Setting OMP_NUM_THREADS environment variable for each process to be 1 in default, to avoid your system being overloaded, please further tune the variable for optimal performance in your application as needed.


The OMP message is at the very end of the log file, so it doesn’t seem to be printed right after launch.

Please let me know if you need further information. Thanks!

hmm, this is weird. One possibility could be the print buffer from the main process wasn’t full at the beginning and then was only flushed on exit, leading to the message to be shown in the end. But I am not sure if this is case.

One reason for this behavior might be some DDP process hits OOM (or some other error) after a while and crashed, causing other DDP processes to hang. Did you try to do any try-except around DDP in main.py? If so, you might want to try https://pytorch.org/elastic, as try-except in one process could lead to DDP communication de-sync/hang/timeout.

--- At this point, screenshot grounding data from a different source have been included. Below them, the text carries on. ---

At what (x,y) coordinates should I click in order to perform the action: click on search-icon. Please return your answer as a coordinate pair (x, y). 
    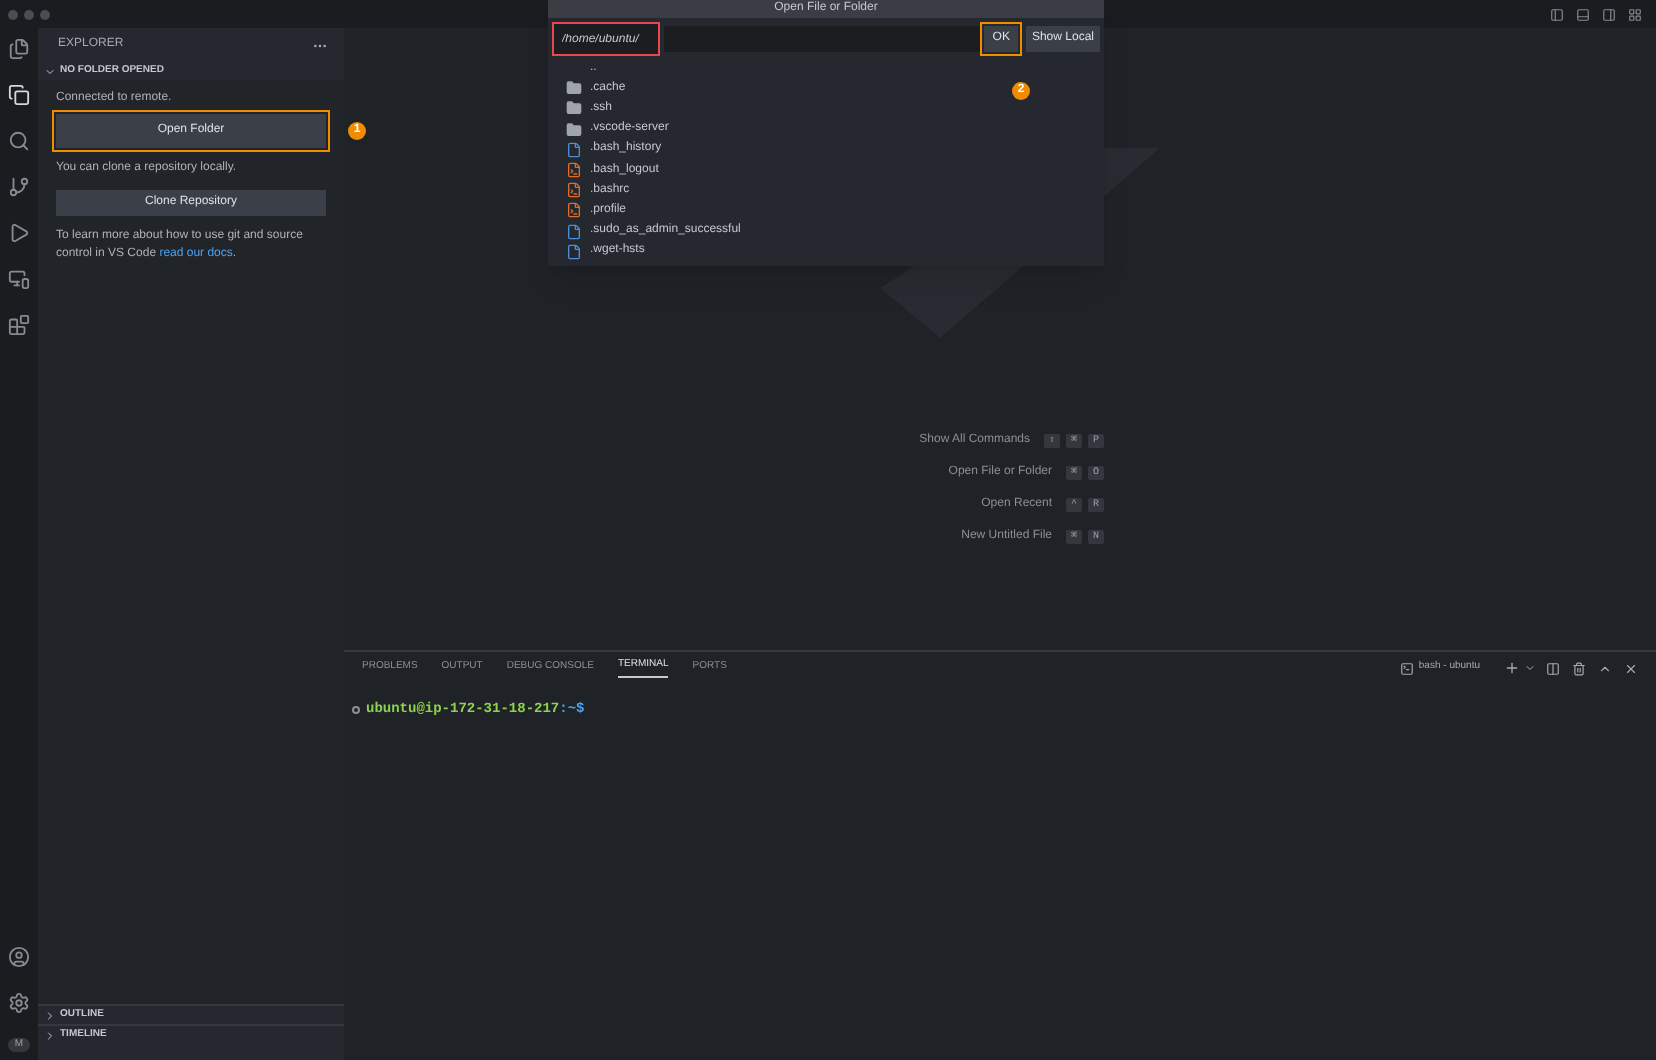
    Looking at the image, I should click on (19, 141).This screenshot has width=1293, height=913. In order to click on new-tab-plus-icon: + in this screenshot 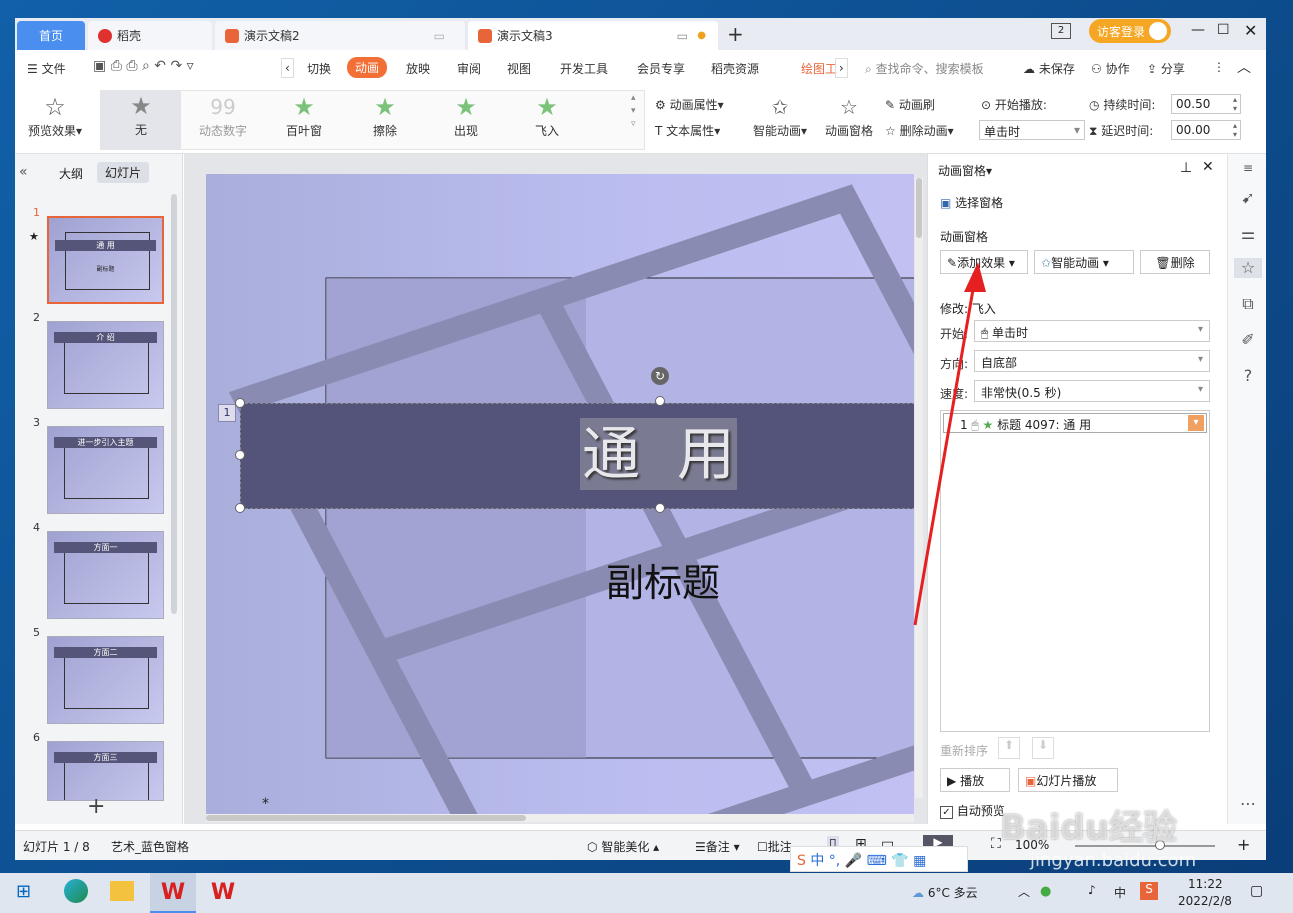, I will do `click(736, 34)`.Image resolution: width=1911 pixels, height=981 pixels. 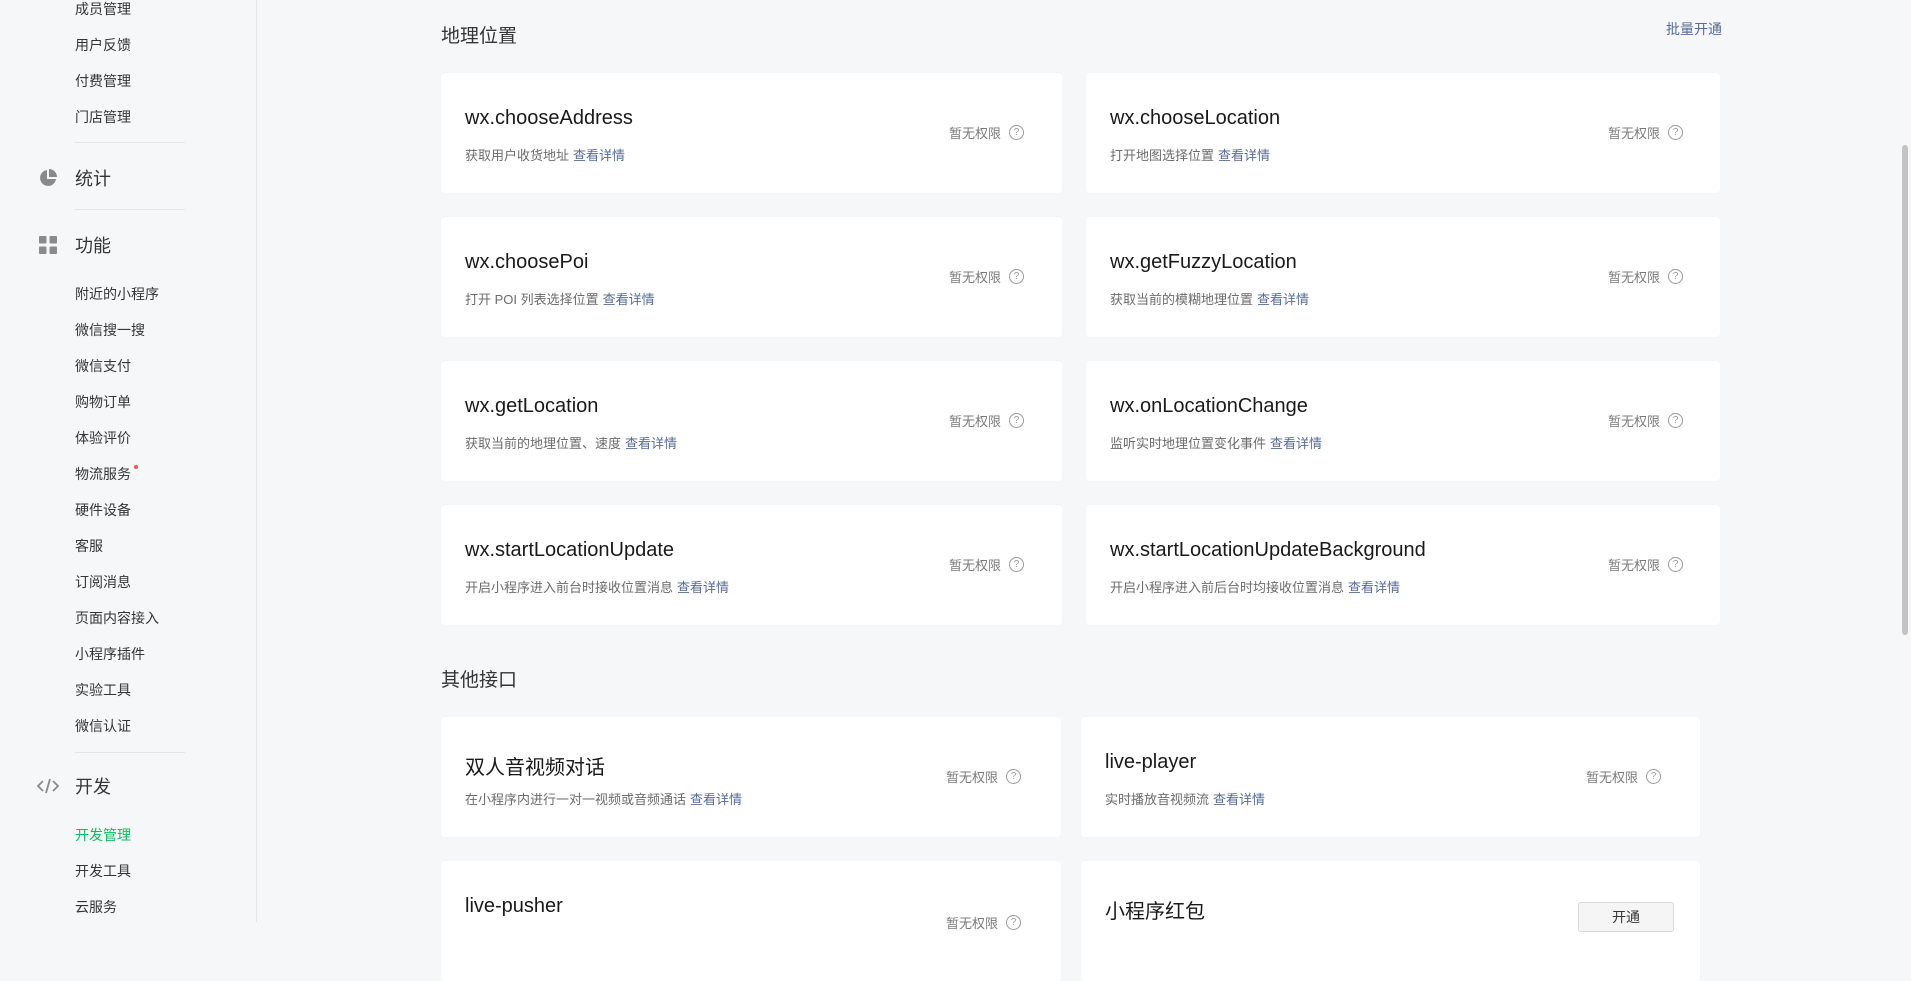 What do you see at coordinates (110, 330) in the screenshot?
I see `sidebar-item-search: 微信搜一搜` at bounding box center [110, 330]. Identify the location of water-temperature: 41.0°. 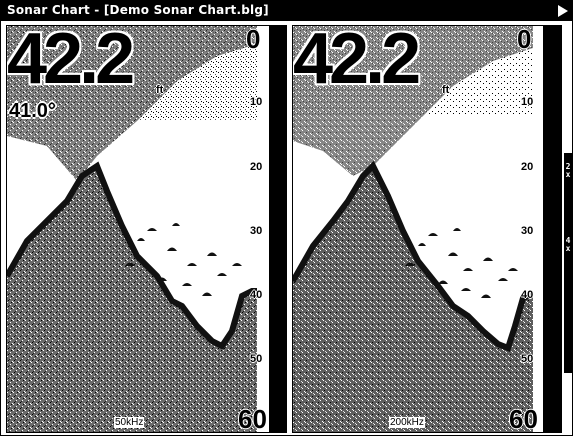
(32, 111).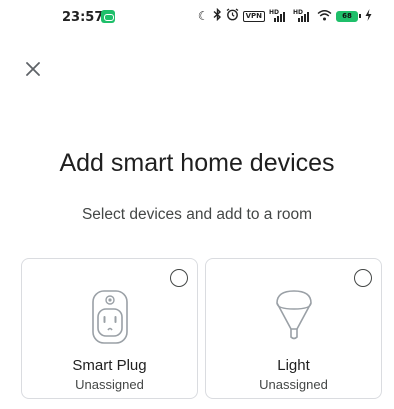 This screenshot has width=394, height=409. Describe the element at coordinates (197, 163) in the screenshot. I see `page-title: Add smart home devices` at that location.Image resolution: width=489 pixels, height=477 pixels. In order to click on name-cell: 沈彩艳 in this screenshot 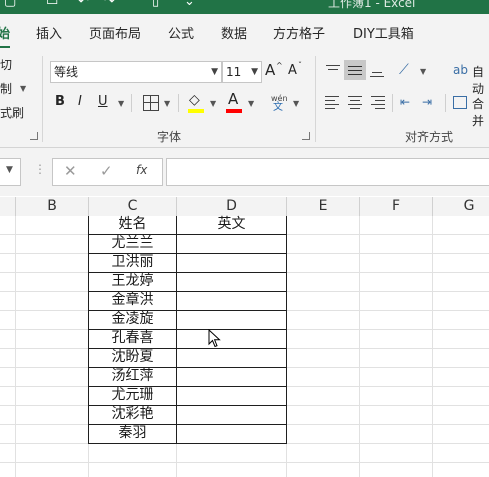, I will do `click(132, 414)`.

In the code, the print function is tweaked to print on the master process only (and do nothing on the others), so the content of OAR.<jobID>.stdout comes from the master. The thing I’m not sure about is the file OAR.<jobID>.stderr. If there is an OOM error, on any process, then the error message should be added to OAR.<jobID>.stderr, right? Because this has nothing to do with the print function I guess.

Hi,

I faced the same problem as you. This error usually caused by the compiling process of various libraries. I created a brand-new environment using Anaconda and train again. This error disappeared.

I hope this information could help you.

1 Like

Yes, So clever you are, I solve the problem according to your answer, thank you.